Wearables not only simplify data collection and improve patient safety; this technology allows for the advancement of international partnerships where multiple teams can be connected in real-time. Remote and in-clinic data can be “fused” together for sites and study teams to view side-by-side in Phase I-IV clinical trials. This takes away the barrier of geographic location for multiple sites working across the globe, and allowing this increased comparison of diverse data will increase the integrity of the results on an international scale.
The value of wearables is not limited to trials sites. As Real World Evidence (RWE) becomes an integral part for many clinical trials, wearables allow for monitoring and data collection anywhere the patient is located – freeing researchers of the location barrier of RWE Wearables have created a structure where data collection is aboundary-free factor in clinical trial management.
It is critical that Sponsors leverage a medical device solution that securely and wirelessly transmits the data with the ability to store, visualise and alert from the big data time series data; however, the application of medical devices is not just a technology exercise. The performance of medical devices must be evaluated prior to use for study endpoints to understand if the device generates data within acceptable parameters and in comparison to the manufacturer's claims.
Informed Consent Forms must be adapted for the collection of personal data and there are data storage and data transmission/re-use implications, particularly in the European Union. There are health economic and outcomes research considerations that must be taken into account to ensure that the associated endpoints are fit for purpose for regulatory submissions.
Logistics also plays an important role on the front end, when devices are acquired, kitted and distributed to sites in a timely manner that accommodates the storage limitation at the sites. At the end of a trial, the devices need to be returned; cleansed or destroyed; and all data deleted from the device.

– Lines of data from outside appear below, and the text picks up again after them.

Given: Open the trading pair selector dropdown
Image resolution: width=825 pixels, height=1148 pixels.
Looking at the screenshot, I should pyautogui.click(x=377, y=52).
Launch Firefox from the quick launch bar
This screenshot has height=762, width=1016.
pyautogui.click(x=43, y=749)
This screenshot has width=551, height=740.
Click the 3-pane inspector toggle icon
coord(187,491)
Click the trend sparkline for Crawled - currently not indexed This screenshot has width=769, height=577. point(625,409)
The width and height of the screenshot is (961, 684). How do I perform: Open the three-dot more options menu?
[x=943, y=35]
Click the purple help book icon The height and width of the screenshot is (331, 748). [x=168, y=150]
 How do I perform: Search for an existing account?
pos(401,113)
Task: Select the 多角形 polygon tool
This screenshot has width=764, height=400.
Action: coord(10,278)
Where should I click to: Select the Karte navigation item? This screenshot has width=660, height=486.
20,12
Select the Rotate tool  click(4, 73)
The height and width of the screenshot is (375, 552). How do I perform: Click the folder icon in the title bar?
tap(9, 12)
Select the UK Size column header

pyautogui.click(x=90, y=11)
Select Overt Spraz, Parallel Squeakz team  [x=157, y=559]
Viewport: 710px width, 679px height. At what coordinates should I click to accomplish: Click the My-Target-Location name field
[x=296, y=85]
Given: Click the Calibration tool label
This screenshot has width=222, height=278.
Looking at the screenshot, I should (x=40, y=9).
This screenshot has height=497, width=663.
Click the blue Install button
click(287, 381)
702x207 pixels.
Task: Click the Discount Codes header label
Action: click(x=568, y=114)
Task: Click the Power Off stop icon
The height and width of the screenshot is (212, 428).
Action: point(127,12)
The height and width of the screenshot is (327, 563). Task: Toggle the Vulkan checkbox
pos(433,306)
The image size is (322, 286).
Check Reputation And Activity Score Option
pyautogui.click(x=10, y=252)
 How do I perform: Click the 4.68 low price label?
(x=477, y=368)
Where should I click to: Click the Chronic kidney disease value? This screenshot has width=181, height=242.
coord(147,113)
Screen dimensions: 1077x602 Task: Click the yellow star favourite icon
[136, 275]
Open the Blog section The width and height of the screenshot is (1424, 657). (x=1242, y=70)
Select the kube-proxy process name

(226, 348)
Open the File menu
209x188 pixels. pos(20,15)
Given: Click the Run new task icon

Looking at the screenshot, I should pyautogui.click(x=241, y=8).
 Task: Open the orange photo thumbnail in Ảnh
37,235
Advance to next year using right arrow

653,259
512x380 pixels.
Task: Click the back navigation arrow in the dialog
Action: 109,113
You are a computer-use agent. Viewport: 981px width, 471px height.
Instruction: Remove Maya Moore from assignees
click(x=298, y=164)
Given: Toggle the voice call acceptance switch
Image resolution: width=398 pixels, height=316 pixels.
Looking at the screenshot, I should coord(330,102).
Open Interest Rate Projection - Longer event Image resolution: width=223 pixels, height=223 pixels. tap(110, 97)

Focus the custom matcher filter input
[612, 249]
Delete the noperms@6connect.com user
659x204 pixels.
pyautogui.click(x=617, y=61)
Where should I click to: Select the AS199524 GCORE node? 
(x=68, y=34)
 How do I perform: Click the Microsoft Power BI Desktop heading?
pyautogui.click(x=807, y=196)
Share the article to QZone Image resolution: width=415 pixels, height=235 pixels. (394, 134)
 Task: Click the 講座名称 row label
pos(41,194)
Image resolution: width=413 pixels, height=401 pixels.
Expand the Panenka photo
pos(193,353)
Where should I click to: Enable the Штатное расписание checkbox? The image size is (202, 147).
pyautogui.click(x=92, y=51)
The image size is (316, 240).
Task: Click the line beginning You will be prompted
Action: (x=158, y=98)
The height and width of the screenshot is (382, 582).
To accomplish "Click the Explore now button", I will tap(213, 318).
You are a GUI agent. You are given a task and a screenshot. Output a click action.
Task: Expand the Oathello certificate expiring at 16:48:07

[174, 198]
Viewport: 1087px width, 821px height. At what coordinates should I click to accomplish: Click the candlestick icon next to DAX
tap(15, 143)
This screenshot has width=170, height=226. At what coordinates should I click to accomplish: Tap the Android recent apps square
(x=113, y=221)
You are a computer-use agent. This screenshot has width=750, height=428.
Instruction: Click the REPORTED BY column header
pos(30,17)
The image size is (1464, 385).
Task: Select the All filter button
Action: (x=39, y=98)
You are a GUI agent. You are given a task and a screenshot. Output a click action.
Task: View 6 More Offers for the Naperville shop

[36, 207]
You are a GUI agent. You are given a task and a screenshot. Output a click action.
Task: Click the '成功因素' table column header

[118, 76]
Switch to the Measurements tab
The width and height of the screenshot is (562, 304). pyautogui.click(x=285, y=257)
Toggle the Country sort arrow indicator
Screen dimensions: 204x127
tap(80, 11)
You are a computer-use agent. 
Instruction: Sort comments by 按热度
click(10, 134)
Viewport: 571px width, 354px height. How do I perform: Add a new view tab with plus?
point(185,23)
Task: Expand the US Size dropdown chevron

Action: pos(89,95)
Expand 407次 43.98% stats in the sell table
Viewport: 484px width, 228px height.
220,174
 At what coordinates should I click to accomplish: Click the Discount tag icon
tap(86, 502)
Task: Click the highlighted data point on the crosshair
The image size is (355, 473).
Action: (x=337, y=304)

Effective medical device use requires best-in-class medical, HEOR, biostatistics, logistics, technology and clinical trial conduct capabilities.
So where can wearables take the industry? The shrinking size of medical devices and connected implantable device along with evolving technology will further enable the collection of novel and complementary data to support regulatory submissions and reimbursement.
With experience and regulatory acceptance, the potential for connected medical devices is extraordinary. These devices have the potential to change the way clinical trials are conducted; to broaden participation in clinical trials at a time when subject recruitment is major barrier; to enable virtual trials; and to reduce clinical trial costs. The challenge today is not deciding on whether to use a mobile health device, but the effective integration into drug development programmes.
Xavier Flinois leads PAREXEL’s Informatics division, which provides innovative technology solutions to help optimise patient engagement, clinical and regulatory processes. He brings to PAREXEL more than 25 years of experience in technology and healthcare, including senior leadership positions with global companies in the clinical software, consulting and IT services areas.